[[ Data under study, beginning ]]
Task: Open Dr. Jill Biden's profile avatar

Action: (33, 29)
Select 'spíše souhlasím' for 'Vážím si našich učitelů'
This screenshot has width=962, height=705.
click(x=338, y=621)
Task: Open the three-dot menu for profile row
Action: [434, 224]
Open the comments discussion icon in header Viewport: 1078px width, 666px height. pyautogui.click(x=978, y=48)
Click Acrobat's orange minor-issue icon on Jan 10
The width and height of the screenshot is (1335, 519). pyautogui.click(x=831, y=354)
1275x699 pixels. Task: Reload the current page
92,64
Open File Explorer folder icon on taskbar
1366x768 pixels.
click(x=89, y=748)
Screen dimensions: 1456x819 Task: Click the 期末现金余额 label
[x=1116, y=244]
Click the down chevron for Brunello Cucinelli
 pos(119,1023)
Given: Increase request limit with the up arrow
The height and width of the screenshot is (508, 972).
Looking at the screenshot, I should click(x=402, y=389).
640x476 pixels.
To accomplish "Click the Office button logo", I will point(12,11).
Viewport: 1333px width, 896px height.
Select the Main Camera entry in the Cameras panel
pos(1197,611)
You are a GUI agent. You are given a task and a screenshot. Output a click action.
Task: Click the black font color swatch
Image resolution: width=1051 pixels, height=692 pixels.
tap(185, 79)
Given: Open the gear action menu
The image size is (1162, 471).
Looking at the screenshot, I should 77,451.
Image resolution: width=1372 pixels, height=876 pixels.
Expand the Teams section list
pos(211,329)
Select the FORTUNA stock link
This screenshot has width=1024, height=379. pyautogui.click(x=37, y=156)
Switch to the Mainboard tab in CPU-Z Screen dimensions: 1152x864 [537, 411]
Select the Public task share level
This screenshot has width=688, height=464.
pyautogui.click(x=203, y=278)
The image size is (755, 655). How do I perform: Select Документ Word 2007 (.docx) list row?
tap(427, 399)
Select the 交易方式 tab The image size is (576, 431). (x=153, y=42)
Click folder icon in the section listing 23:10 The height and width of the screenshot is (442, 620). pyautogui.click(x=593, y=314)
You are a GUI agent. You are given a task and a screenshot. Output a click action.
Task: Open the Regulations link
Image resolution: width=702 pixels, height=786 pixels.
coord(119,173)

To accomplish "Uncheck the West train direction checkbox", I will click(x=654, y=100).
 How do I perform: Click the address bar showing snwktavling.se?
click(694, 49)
[[ Data under study, end ]]
What you will do:
Every piece of the data must be set down exactly. Omit nothing.

Written reply:
Task: Open Dr. Jill Biden's profile avatar

Action: (33, 29)
Select 'spíše souhlasím' for 'Vážím si našich učitelů'
This screenshot has width=962, height=705.
click(x=338, y=621)
Task: Open the three-dot menu for profile row
Action: [434, 224]
Open the comments discussion icon in header Viewport: 1078px width, 666px height. pyautogui.click(x=978, y=48)
Click Acrobat's orange minor-issue icon on Jan 10
The width and height of the screenshot is (1335, 519). pyautogui.click(x=831, y=354)
1275x699 pixels. Task: Reload the current page
92,64
Open File Explorer folder icon on taskbar
1366x768 pixels.
click(x=89, y=748)
Screen dimensions: 1456x819 Task: Click the 期末现金余额 label
[x=1116, y=244]
Click the down chevron for Brunello Cucinelli
 pos(119,1023)
Given: Increase request limit with the up arrow
The height and width of the screenshot is (508, 972).
Looking at the screenshot, I should click(x=402, y=389).
640x476 pixels.
To accomplish "Click the Office button logo", I will point(12,11).
Viewport: 1333px width, 896px height.
Select the Main Camera entry in the Cameras panel
pos(1197,611)
You are a GUI agent. You are given a task and a screenshot. Output a click action.
Task: Click the black font color swatch
Image resolution: width=1051 pixels, height=692 pixels.
tap(185, 79)
Given: Open the gear action menu
The image size is (1162, 471).
Looking at the screenshot, I should 77,451.
Image resolution: width=1372 pixels, height=876 pixels.
Expand the Teams section list
pos(211,329)
Select the FORTUNA stock link
This screenshot has width=1024, height=379. pyautogui.click(x=37, y=156)
Switch to the Mainboard tab in CPU-Z Screen dimensions: 1152x864 [537, 411]
Select the Public task share level
This screenshot has width=688, height=464.
pyautogui.click(x=203, y=278)
The image size is (755, 655). How do I perform: Select Документ Word 2007 (.docx) list row?
tap(427, 399)
Select the 交易方式 tab The image size is (576, 431). (x=153, y=42)
Click folder icon in the section listing 23:10 The height and width of the screenshot is (442, 620). pyautogui.click(x=593, y=314)
You are a GUI agent. You are given a task and a screenshot. Output a click action.
Task: Open the Regulations link
Image resolution: width=702 pixels, height=786 pixels.
coord(119,173)

To accomplish "Uncheck the West train direction checkbox", I will click(x=654, y=100).
 How do I perform: Click the address bar showing snwktavling.se?
click(694, 49)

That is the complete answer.